Off the top of my head process hacker lets you look up opened process handles, procexp doesnt let you list them, only do a global search for particular one. You need a separate command line handle.exe.
I don't understand the question, likely because I'm not a programmer. Do you mean handle types it represents, or does it show handles from sub-processes? I've found the content to be the same as I get from handle.exe from Russinovich. So using handle -s to get a summary, my system shows this - I would think all would be represented in Procexp:
There are more graphs per process and the interface is customizable. It's easier to supervise the activity by using the tabs on the main window to see all ongoing Disk, Network, or Service jobs. Process properties show tokens, much better overall/accumulated stats view for a process, process modules and heap regions, and so on. You can set it to permanently remember process priorities and automatically apply them. The "System Information" graph is much more informative in that you can mouse over the spikes and see which process is causing them. The better visibility of I/O traffic makes it simple to associate, for example, the internal handle for the mouse object, since my mouse requires intercepting/sampling to use all 7 buttons. And finally, the filter field is in the top-right of the main window, which makes it a lot easier to get to.
I'm sure some of this is accessible somewhere in the internals of ProcExp but I've greatly enjoyed Process Hacker. My biggest gripe is that I press X and it actually closes itself so the graphs hadn't been capturing when I go back to look at it. :)

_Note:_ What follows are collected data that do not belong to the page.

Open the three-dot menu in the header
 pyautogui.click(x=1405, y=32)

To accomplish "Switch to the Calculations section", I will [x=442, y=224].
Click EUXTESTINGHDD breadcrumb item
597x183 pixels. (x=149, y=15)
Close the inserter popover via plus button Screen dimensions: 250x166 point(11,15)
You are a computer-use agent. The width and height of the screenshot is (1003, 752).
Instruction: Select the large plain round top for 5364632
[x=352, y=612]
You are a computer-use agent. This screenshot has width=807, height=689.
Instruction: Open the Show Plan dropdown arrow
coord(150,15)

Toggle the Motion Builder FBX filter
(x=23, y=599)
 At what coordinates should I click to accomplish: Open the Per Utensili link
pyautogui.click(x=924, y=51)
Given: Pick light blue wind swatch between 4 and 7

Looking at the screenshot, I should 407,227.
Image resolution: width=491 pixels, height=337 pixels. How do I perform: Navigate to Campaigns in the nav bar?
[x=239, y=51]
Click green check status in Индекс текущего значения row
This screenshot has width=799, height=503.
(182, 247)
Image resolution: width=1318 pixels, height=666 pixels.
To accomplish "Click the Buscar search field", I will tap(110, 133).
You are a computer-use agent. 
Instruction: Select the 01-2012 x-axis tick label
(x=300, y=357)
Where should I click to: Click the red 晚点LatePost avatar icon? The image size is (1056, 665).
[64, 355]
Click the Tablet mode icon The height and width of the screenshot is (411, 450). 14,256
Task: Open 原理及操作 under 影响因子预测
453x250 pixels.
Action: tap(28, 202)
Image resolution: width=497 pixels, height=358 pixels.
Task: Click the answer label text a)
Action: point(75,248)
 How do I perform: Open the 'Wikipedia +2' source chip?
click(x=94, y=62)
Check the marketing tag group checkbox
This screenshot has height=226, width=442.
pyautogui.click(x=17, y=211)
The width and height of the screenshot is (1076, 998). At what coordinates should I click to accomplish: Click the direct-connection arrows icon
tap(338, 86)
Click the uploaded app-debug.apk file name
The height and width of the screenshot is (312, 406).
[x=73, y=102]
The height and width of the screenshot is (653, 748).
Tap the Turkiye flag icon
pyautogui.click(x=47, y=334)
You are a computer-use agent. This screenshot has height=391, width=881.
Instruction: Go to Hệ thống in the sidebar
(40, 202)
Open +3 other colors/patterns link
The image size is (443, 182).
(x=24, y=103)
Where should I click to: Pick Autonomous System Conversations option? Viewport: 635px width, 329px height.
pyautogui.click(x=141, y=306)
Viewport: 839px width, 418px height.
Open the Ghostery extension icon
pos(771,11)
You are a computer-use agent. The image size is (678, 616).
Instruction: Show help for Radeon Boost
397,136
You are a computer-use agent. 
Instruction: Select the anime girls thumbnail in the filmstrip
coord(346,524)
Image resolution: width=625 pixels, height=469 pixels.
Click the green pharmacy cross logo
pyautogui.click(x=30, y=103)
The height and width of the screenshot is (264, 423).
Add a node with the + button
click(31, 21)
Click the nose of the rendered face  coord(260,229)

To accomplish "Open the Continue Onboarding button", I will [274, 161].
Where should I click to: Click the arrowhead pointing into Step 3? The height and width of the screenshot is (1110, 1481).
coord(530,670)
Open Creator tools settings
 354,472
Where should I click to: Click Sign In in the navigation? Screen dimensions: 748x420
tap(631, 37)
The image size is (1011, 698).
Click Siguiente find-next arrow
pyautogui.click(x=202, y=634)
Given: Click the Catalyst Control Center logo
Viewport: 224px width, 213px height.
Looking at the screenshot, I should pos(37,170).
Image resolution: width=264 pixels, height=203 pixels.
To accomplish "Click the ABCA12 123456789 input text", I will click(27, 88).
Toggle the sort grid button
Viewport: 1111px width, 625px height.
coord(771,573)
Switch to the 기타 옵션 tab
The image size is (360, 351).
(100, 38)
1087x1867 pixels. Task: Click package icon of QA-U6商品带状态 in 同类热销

Process Hacker allows you to execute program as user of any specified process, ex: create cmd.exe as IIS APPPOOL\app. Very useful for debugging access issues. I didn't find any other method to do this.
> Process Hacker allows you to execute program as user of any specified process, ex: create cmd.exe as IIS APPPOOL\app. Very useful for debugging access issues. I didn't find any other method to do this.
Sysinternals PsExec will. It's a tool often used to run a process interactively as System, so you should be able to do the same.